Just something I thought of when I read the message, could be completely wrong of course ;D.
Sorry, I ment to post that completly slipped my mind.
I have a base of 0x40000000 and a limit of 0xFFFF (4Gb as granuality bit is high) for my code and data segment. Then i have a selector of 0x0 and a limit of 0xFF for my Stack.
The C00 is to make it so that it translates to 0xB8000 when added to teh selector. This seems to work as i can write to the screen but i can't get a loop to go through and access each byte one after the other. I am wondering if this is a problem between with the way an index for an array is added to the base to calculae the address and the GDT?
the GDT content is only used when the segment is loaded. The translation is applied only once the effective address has been computed (so it's independent from the actual addressing mode: based, indexed, indirect, direct, whatever ...)
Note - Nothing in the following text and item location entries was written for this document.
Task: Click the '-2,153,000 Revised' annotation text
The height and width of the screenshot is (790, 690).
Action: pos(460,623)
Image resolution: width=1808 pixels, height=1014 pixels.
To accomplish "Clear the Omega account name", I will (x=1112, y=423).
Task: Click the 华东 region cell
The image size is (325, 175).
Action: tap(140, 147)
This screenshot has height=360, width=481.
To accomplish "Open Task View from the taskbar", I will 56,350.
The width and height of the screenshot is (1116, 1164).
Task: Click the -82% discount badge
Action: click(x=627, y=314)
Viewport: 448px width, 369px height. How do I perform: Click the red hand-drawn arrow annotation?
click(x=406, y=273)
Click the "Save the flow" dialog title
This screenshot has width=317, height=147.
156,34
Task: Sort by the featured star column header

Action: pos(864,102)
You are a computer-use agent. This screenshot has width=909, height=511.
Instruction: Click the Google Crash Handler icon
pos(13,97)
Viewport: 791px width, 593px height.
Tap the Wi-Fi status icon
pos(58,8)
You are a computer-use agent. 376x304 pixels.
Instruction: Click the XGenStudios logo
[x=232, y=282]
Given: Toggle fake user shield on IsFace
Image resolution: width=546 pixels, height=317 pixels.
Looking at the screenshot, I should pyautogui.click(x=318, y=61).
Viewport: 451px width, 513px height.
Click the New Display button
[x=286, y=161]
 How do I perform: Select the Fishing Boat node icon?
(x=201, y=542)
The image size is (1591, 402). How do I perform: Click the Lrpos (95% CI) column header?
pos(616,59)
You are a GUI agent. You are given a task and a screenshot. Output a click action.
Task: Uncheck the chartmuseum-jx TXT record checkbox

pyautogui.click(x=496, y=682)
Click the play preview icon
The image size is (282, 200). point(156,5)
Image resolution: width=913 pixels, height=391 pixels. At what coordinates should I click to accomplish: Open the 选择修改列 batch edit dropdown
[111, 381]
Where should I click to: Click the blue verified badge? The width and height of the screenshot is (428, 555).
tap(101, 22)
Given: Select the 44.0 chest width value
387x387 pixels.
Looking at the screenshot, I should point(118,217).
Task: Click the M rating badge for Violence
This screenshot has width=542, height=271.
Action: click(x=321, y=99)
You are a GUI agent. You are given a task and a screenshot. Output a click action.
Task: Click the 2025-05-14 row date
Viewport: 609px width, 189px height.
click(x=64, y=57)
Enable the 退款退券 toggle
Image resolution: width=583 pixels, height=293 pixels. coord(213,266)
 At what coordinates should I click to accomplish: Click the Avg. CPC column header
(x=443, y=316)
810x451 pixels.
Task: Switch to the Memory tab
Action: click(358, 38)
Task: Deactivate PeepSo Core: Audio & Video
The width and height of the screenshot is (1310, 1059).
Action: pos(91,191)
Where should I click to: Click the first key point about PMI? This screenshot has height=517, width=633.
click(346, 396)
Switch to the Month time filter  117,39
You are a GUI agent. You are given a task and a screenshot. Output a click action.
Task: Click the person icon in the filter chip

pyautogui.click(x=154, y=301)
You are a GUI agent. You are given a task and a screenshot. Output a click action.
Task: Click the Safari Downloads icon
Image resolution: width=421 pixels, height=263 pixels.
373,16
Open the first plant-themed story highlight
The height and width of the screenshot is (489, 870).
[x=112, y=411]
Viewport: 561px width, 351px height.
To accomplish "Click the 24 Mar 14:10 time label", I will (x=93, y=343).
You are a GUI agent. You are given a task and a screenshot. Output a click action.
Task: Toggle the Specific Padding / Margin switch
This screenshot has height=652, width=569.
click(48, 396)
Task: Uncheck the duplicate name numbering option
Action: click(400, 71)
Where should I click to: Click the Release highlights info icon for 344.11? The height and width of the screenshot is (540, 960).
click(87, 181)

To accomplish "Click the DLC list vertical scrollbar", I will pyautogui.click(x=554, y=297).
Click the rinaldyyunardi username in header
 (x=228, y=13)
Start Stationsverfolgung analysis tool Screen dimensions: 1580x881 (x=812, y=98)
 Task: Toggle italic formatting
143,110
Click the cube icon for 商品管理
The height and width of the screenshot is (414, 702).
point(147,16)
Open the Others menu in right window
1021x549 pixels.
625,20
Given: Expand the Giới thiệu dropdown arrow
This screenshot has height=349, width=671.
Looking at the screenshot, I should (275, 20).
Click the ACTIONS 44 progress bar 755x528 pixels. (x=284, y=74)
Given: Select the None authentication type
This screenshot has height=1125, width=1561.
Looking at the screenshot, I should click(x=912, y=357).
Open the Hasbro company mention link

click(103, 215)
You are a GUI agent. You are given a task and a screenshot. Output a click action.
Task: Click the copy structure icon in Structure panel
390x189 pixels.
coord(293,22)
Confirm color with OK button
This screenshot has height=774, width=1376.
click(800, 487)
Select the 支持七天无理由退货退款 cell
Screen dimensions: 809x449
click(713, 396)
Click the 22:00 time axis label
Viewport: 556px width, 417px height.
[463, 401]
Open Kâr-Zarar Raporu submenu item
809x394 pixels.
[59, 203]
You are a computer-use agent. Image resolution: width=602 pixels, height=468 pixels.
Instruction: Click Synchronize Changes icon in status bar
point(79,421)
Is there anyway to get ndisasmw.exe to output to a file. I don't really fancy typing it out. Also how do you know how much is data of the COFF files that are output and how much is code?
You should definitely get a disassembly, and a register dump from Bochs -- it would be useful to find the value of ESP, and all the segment base addresses, limits and flags.
If you're disassembling COFF or other files, objdump is better, as long as you don't mind reading AT&T syntax. ndisasm gets confused by the file headers.
You - now that you put it that way, I had the same problem when I did array indexing for the video memory. As in your case, this also worked fine:
char *vidmem = (char *)0XB8000;
for ( i=0; i <= 25*80*2; i++ )
{
*vidmem++= somechar;
*vidmem++= someattr;
}
Just like you, when indexing by array vidmem, yeilded unpredictable results. But just incrementing the pointer worked fine. Until now, I never gave a second thought about it. This was quite awhile ago when I was still getting used to realmode addressing, and I chalked my error up as a "realmode addressing quirk" I did not understand. Now looking back, I guess I understand realmode addressing pretty well, but I still do not understand why the array indexing did not work.
Tim is right, the asm results should yield some answers, but I do not have time to look right now. If noone else comes up with the answer I'll try and look this weekend.
short vs. char does not explain the issue here. A short would just index you through the array in character+attribute pairs instead of indexing each one indavidually (char, attr, char, attr...etc.). They are each 8 bit values.
Now that I re-read the post, I think my problem was different. My problem had to be real-mode addressing related. That does not explain anything about the problem this post is about. Sorry for screwing up the conversation flow there.
I finally figured out how to get it to output to a file. I knew there was a way to redirect output i just couldn't remeber how to do it but sorted that now.